Dataset rows =>
Begin

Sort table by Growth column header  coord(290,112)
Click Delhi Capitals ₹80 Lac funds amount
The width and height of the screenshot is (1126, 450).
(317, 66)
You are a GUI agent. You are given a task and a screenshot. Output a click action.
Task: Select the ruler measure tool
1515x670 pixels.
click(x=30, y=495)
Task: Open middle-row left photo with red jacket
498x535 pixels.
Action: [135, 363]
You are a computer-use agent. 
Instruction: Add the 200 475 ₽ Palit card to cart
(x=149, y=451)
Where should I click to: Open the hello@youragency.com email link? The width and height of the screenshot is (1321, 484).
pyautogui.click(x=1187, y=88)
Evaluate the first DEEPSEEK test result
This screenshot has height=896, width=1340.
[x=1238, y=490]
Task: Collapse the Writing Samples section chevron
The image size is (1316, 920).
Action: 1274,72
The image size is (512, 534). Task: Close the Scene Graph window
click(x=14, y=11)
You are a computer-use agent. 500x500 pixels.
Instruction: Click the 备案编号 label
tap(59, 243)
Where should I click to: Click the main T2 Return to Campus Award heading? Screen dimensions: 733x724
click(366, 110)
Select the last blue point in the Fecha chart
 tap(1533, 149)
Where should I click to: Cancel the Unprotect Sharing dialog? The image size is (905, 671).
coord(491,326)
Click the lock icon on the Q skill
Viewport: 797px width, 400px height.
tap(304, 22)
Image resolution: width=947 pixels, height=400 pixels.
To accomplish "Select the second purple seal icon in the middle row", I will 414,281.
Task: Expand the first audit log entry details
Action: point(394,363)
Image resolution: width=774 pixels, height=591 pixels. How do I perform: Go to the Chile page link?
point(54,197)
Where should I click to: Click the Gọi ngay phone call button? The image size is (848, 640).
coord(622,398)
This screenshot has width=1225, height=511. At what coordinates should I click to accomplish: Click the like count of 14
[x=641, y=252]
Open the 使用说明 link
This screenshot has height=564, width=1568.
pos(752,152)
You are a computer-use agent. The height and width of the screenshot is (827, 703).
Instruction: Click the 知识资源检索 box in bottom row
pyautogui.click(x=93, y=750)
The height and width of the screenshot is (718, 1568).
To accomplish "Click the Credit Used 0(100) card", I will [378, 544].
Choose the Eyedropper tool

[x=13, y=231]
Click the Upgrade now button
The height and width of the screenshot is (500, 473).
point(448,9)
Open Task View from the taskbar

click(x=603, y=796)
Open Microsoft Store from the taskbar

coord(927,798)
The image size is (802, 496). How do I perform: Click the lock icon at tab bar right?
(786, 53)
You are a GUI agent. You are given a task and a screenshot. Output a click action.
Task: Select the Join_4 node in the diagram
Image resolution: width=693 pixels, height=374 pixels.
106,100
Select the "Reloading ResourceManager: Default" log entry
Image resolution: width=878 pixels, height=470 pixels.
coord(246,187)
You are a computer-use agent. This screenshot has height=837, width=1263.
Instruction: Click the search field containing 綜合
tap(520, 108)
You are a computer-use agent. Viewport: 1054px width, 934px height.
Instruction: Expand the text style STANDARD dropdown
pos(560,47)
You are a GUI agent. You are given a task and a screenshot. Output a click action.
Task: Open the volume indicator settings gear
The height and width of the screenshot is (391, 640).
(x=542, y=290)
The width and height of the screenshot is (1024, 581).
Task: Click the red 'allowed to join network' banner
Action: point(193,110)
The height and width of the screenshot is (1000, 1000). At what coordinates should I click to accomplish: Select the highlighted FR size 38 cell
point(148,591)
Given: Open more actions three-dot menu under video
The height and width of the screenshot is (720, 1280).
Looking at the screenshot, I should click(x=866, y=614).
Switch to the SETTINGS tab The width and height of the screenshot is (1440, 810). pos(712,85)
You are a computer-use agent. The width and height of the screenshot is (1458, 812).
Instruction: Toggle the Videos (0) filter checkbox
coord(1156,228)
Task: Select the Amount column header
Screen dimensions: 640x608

End

Written instruction => Format the data above as a numbered list, beginning with its first line and ending after the line that contains "(x=149, y=451)", and leave out any blank lines.

Reply =>
1. Sort table by Growth column header  coord(290,112)
2. Click Delhi Capitals ₹80 Lac funds amount
3. The width and height of the screenshot is (1126, 450).
4. (317, 66)
5. You are a GUI agent. You are given a task and a screenshot. Output a click action.
6. Task: Select the ruler measure tool
7. 1515x670 pixels.
8. click(x=30, y=495)
9. Task: Open middle-row left photo with red jacket
10. 498x535 pixels.
11. Action: [135, 363]
12. You are a computer-use agent. 
13. Instruction: Add the 200 475 ₽ Palit card to cart
14. (x=149, y=451)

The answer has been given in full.